One of the parties who accompanied us wished to reach the shore. There
was a path which, though rather longer, would have led him safely to
it, but he determined to strike across the unmarked ice, to where be
wished to land. All advised him to take the longer way, but he was
resolute, and turned his horse's head from us. The gallant steed bounded
forward--the golden light was beaming from the sky--and we paused to
watch his progress. A fearful crashing was heard--then a sharp crack,
and sleigh, horse, and rider vanished from our sight. 'Twas horrible to
see them thus enclosed in that cold tomb.

Assistance was speedily sought from the shore, but ere it came I heard
the horrid shout of "steeds that snort in agony," while the blue
sulphurous flash from above showed the man struggling helplessly among
the breaking ice.

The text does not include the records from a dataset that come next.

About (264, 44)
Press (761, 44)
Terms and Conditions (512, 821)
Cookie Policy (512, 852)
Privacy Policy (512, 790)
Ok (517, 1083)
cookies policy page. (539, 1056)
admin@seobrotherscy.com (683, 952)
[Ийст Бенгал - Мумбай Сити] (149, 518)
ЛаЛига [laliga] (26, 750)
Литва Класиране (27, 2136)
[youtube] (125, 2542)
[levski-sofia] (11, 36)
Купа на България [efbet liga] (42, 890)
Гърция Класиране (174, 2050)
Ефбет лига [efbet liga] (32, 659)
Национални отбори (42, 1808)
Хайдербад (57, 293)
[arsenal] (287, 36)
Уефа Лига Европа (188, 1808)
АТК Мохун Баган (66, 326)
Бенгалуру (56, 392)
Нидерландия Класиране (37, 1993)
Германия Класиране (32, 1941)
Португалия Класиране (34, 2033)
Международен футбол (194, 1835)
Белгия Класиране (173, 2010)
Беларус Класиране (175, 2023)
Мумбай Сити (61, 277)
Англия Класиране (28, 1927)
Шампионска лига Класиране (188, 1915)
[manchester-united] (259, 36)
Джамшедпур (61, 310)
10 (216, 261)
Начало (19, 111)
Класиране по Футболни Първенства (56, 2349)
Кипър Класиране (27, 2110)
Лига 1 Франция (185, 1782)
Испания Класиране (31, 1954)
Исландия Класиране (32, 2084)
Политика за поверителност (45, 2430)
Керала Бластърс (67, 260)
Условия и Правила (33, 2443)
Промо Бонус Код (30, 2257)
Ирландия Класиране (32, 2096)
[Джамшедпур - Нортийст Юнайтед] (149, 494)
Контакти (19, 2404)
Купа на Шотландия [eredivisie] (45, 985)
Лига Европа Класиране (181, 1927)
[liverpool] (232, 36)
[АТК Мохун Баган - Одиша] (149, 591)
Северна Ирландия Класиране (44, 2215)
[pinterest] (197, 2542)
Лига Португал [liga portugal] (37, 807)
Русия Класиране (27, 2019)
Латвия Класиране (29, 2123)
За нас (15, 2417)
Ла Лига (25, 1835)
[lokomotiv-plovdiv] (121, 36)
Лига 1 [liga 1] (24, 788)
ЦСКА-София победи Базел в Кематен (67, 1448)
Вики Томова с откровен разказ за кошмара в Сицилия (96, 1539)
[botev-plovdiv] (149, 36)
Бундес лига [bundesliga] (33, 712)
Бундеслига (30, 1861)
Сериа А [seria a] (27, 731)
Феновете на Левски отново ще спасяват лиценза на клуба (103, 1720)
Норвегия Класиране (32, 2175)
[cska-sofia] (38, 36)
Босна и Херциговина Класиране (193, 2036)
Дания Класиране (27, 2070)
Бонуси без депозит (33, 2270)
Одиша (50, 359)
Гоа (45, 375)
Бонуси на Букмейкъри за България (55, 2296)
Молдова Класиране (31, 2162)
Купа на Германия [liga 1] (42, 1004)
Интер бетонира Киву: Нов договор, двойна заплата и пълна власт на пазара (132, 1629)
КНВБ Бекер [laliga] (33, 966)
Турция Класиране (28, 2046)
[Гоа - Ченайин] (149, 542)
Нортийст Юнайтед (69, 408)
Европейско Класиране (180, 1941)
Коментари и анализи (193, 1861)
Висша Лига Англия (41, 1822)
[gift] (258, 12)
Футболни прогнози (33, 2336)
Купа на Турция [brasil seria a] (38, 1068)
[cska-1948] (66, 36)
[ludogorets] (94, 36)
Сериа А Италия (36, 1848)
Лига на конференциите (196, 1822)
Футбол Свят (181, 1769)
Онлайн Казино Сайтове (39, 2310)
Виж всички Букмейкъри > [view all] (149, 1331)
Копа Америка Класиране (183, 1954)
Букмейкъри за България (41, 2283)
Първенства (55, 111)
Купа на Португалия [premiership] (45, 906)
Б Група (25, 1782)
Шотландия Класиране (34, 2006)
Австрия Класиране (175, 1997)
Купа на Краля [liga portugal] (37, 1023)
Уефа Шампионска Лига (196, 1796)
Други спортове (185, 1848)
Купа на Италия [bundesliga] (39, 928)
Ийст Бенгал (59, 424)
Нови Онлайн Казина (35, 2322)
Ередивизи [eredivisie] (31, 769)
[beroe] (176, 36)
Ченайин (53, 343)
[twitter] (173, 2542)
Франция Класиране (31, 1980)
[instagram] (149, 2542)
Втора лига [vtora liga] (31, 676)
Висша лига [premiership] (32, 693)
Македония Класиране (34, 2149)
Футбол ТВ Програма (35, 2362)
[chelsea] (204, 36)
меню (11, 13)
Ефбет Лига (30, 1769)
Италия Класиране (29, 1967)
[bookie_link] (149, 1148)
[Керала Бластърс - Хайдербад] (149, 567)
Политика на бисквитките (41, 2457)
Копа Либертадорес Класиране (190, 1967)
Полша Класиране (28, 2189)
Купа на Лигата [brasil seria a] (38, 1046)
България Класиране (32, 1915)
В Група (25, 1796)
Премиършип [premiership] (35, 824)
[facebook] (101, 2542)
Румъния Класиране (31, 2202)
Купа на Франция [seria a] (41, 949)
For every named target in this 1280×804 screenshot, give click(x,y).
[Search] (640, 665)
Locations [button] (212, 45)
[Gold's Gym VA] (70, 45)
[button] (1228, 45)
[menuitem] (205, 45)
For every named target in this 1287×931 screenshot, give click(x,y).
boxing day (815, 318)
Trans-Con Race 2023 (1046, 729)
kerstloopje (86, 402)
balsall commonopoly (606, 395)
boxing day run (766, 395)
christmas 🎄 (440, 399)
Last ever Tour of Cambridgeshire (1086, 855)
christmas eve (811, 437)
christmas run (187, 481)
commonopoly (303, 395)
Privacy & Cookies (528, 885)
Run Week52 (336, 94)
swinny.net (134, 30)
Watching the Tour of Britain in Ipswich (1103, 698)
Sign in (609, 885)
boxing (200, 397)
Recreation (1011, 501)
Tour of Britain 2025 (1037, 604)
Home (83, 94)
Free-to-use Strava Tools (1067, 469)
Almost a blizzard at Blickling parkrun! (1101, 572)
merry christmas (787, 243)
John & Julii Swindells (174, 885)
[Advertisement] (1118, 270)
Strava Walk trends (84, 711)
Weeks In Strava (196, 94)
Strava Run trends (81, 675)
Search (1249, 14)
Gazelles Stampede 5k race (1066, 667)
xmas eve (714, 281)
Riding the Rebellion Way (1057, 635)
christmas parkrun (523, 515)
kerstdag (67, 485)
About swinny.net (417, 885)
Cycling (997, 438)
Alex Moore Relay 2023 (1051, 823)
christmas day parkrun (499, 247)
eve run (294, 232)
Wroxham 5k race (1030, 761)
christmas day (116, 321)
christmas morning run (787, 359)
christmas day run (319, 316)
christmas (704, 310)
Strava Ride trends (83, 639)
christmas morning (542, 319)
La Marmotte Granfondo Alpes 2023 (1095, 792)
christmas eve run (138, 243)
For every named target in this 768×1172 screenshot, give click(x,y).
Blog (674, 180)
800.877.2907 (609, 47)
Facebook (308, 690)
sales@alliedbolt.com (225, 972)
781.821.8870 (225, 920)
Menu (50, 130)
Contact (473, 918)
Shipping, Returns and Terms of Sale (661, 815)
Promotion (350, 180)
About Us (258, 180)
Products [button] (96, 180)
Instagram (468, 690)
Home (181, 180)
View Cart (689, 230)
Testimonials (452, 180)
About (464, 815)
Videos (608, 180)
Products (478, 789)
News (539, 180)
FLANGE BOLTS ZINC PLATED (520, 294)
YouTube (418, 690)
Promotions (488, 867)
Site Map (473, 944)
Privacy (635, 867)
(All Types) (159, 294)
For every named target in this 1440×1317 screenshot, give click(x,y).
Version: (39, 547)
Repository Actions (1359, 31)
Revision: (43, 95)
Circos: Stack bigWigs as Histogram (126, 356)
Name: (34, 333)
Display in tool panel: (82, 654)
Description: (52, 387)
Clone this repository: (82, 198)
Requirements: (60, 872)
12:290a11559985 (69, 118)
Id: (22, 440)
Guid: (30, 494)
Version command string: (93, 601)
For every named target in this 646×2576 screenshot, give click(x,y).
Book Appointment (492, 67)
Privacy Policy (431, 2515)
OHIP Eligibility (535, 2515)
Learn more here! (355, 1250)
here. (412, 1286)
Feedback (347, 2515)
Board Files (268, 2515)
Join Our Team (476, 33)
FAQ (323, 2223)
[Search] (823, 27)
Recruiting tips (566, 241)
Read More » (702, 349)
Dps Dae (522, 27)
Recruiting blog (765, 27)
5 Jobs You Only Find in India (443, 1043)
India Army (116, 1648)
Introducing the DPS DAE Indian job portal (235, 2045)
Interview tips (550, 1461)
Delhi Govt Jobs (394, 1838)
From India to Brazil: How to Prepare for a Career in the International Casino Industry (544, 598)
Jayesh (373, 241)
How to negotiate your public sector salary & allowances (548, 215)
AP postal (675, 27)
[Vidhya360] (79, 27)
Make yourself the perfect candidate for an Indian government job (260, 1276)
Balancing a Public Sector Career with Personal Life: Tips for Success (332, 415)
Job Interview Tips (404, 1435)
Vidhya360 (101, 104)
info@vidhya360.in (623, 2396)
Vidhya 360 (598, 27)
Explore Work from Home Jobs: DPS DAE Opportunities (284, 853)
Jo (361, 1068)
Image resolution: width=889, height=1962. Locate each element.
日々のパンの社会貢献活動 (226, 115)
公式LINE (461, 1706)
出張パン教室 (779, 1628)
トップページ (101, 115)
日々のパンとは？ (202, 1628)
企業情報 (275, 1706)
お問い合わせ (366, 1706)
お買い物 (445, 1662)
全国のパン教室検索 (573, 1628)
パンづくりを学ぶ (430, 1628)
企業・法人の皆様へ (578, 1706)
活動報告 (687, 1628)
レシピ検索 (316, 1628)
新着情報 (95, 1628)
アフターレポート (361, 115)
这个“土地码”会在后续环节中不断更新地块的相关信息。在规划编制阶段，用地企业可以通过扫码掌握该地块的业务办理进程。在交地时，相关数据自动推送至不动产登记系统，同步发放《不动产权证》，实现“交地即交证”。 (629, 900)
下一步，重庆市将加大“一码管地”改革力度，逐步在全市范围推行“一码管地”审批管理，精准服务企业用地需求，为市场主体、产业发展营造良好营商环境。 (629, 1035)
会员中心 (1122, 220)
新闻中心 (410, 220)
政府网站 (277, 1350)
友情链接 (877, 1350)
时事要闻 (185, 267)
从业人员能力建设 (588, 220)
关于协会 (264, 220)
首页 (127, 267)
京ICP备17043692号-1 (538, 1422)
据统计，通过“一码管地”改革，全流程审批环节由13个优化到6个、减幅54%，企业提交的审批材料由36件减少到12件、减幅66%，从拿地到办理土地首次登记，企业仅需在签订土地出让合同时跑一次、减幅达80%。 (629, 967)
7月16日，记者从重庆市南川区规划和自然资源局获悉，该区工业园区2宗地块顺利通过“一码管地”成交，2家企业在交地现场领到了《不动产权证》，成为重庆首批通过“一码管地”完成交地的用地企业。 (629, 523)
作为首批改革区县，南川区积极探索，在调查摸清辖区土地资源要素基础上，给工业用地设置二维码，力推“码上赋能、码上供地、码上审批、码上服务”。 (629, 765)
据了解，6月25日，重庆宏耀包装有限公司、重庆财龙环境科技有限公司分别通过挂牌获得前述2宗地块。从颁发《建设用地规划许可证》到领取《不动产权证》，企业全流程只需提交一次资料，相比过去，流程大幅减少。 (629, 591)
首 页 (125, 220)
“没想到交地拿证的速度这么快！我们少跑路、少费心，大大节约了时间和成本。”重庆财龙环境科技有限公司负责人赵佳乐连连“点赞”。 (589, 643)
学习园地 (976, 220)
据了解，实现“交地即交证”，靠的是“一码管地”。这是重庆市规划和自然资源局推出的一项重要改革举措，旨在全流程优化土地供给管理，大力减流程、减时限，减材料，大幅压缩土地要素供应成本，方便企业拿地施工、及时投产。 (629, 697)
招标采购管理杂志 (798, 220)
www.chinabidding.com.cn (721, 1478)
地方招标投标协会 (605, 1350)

Poles were placed from the solid parts to where he
was, and he was rescued. He was carried to the nearest house, and with
some difficulty restored to warmth. The sleighing rarely passes without
many such accidents occurring, merely through want of caution.

When the balmy breezes of spring again blew ever New Brunswick,
circumstances had arisen which induced me to leave it, and though I
loved it not as my native land, I sighed to go, so much of kindness and
good feeling had I enjoyed among its dwellers; and I stood on the
vessel's deck, gazing on it till the green trees and white walls of
Partridge-Island faded in the distance, and the rolling waves of the Bay
of Fundy, throwing me into that least terrestrial of all maladies, the
"mal du mer," rendered me insensible of all sublunary cares.